== Problem to work on ==
Look through the listing below and write out exactly the lines from the line with "Where should I click to: Open the" to the line with "Click the Central", both included, and no others.

== Data for review ==
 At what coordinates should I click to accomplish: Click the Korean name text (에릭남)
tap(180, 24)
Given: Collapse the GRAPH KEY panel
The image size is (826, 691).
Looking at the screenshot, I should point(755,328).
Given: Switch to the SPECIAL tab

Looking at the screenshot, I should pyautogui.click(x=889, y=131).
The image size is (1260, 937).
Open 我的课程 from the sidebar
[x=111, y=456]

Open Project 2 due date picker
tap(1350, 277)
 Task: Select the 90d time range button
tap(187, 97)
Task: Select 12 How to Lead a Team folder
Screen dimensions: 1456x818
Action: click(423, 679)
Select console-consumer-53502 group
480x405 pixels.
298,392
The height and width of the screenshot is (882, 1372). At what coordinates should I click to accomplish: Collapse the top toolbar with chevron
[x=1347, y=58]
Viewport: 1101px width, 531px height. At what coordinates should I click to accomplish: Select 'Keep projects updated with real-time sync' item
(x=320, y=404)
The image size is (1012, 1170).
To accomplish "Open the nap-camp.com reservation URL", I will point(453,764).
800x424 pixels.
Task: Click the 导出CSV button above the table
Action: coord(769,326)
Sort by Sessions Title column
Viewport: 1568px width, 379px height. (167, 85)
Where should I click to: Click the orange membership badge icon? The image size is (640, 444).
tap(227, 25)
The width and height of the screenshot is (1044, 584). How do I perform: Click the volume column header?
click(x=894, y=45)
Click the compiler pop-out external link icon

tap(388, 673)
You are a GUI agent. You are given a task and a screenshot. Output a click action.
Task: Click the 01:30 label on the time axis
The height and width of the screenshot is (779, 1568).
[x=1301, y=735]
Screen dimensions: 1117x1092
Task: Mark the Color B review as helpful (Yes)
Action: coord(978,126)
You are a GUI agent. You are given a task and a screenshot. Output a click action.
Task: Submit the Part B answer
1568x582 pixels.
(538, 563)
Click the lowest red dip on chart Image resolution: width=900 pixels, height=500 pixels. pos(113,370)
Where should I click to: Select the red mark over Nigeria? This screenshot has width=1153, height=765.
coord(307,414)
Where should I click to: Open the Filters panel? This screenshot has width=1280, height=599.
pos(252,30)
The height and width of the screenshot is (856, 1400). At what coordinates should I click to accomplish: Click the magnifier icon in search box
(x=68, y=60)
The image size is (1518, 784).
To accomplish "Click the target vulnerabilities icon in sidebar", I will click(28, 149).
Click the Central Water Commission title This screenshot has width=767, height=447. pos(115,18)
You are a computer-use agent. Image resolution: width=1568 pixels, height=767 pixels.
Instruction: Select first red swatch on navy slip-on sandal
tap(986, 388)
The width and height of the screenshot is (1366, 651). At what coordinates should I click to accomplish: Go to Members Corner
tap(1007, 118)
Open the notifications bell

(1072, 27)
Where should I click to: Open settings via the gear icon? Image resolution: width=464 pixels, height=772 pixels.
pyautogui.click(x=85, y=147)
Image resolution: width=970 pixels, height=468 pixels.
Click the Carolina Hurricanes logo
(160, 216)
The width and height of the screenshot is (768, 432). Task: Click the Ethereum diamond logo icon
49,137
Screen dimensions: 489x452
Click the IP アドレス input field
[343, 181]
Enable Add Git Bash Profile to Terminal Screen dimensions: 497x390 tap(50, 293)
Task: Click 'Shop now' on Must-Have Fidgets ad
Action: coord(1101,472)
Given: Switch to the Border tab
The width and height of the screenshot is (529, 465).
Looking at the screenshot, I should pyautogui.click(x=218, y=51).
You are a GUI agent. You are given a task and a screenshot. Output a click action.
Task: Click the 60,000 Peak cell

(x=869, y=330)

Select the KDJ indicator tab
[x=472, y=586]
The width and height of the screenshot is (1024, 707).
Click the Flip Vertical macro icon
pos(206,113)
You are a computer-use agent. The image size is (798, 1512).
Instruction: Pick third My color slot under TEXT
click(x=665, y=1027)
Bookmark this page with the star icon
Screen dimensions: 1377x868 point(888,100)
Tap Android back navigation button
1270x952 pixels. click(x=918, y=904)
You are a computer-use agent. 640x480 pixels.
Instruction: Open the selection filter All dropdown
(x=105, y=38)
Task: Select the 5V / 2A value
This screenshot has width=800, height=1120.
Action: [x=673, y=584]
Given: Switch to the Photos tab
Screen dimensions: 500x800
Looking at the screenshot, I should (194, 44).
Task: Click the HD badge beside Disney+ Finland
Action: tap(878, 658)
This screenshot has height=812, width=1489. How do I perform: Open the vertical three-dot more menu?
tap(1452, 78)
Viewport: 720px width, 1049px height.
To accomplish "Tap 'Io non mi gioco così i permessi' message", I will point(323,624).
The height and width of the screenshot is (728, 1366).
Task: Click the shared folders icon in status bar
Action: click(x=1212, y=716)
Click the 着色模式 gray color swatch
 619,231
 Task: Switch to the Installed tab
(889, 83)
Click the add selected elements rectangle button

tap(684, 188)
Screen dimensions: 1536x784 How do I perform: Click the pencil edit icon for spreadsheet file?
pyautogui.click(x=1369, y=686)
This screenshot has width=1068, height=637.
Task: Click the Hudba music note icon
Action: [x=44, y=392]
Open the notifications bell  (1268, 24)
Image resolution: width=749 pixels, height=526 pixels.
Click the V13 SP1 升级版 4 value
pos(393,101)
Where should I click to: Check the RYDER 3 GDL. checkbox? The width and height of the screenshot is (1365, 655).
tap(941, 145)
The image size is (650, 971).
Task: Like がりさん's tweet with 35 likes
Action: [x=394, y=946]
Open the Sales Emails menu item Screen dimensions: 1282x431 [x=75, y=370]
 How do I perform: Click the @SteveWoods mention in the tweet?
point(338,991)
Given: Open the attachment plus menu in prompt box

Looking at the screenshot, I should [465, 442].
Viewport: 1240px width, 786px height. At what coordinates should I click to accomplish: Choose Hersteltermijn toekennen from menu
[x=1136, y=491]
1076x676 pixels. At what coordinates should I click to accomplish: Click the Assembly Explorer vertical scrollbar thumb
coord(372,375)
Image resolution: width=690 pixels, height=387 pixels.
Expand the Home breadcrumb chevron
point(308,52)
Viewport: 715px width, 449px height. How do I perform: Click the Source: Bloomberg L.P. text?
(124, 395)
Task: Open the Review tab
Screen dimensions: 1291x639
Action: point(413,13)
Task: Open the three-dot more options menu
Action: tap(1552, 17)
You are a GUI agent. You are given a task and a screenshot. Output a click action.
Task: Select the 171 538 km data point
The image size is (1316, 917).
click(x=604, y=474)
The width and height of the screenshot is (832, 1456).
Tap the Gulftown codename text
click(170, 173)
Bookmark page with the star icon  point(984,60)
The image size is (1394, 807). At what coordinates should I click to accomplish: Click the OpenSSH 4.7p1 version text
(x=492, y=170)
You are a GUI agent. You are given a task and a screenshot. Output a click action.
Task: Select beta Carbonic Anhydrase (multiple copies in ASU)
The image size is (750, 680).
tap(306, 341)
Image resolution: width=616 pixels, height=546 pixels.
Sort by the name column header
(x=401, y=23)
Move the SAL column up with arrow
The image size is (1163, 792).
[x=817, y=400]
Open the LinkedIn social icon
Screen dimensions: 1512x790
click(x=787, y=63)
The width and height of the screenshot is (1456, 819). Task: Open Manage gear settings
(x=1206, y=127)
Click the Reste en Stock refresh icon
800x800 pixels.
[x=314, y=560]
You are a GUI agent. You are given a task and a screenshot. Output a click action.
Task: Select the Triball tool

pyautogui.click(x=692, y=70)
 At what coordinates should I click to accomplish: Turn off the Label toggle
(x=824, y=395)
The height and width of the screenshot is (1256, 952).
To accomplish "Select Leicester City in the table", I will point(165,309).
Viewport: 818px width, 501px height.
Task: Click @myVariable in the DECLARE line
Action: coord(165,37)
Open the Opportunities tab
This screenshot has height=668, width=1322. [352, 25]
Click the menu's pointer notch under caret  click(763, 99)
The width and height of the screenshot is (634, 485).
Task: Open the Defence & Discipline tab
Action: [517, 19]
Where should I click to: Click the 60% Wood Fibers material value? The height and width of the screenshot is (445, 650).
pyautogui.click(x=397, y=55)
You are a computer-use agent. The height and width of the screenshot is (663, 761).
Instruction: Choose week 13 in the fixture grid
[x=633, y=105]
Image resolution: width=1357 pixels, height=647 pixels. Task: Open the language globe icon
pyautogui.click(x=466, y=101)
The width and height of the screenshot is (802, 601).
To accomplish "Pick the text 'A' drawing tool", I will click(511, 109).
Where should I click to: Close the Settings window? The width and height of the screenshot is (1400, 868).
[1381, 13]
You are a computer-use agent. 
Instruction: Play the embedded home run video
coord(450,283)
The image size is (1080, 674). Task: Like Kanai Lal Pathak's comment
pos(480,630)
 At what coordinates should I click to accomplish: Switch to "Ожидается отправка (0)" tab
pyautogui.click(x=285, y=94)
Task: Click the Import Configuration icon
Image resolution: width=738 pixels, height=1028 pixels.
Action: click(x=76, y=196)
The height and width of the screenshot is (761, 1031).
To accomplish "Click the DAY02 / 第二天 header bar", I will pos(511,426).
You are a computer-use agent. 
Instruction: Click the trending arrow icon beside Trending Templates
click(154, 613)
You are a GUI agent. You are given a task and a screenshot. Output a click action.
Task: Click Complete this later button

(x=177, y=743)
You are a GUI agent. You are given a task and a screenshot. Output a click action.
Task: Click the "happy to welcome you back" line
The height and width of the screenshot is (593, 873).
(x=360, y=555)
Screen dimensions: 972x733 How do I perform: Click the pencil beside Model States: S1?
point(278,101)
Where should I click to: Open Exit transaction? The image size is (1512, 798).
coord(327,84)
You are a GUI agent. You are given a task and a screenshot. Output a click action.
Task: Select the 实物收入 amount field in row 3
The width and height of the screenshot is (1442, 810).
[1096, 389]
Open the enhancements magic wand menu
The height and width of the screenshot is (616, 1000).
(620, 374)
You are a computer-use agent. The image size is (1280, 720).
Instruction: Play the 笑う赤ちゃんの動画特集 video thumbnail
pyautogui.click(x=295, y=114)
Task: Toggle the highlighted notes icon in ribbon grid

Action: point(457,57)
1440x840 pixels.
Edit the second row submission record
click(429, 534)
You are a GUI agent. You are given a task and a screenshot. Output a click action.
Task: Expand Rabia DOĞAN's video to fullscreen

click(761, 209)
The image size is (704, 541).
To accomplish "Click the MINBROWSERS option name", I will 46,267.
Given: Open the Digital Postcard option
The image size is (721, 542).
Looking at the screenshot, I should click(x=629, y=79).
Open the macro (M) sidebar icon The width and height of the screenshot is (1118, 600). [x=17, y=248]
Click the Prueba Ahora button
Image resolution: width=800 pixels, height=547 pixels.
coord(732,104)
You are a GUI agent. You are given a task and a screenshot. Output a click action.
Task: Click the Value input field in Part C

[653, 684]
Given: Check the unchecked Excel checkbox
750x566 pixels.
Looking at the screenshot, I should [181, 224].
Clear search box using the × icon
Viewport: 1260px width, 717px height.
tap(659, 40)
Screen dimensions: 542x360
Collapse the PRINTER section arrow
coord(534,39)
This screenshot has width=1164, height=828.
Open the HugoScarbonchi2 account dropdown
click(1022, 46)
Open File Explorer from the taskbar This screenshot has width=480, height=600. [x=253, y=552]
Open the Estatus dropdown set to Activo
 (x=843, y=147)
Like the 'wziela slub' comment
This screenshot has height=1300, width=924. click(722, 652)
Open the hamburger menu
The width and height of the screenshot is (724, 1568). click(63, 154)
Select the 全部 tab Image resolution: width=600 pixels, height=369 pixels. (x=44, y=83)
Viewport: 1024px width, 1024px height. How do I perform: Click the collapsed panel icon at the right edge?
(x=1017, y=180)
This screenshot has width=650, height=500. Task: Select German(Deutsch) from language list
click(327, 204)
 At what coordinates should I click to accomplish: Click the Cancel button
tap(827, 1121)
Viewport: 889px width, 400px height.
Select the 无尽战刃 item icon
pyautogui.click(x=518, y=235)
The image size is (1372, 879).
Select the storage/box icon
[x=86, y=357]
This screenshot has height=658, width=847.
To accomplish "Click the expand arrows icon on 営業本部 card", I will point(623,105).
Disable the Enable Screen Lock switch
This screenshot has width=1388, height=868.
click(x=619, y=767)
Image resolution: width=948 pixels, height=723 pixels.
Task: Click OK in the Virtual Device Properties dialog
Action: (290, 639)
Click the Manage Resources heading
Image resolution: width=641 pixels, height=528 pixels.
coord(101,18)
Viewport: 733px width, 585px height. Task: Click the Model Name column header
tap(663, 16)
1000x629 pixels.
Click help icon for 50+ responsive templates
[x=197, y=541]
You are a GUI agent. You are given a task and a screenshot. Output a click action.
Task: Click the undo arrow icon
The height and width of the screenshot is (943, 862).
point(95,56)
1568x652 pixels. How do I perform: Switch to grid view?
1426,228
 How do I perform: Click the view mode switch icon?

== Answer box ==
Where should I click to: Open the Filters panel? This screenshot has width=1280, height=599.
pos(252,30)
The height and width of the screenshot is (856, 1400). At what coordinates should I click to accomplish: Click the magnifier icon in search box
(x=68, y=60)
The image size is (1518, 784).
To accomplish "Click the target vulnerabilities icon in sidebar", I will click(28, 149).
Click the Central Water Commission title This screenshot has width=767, height=447. pos(115,18)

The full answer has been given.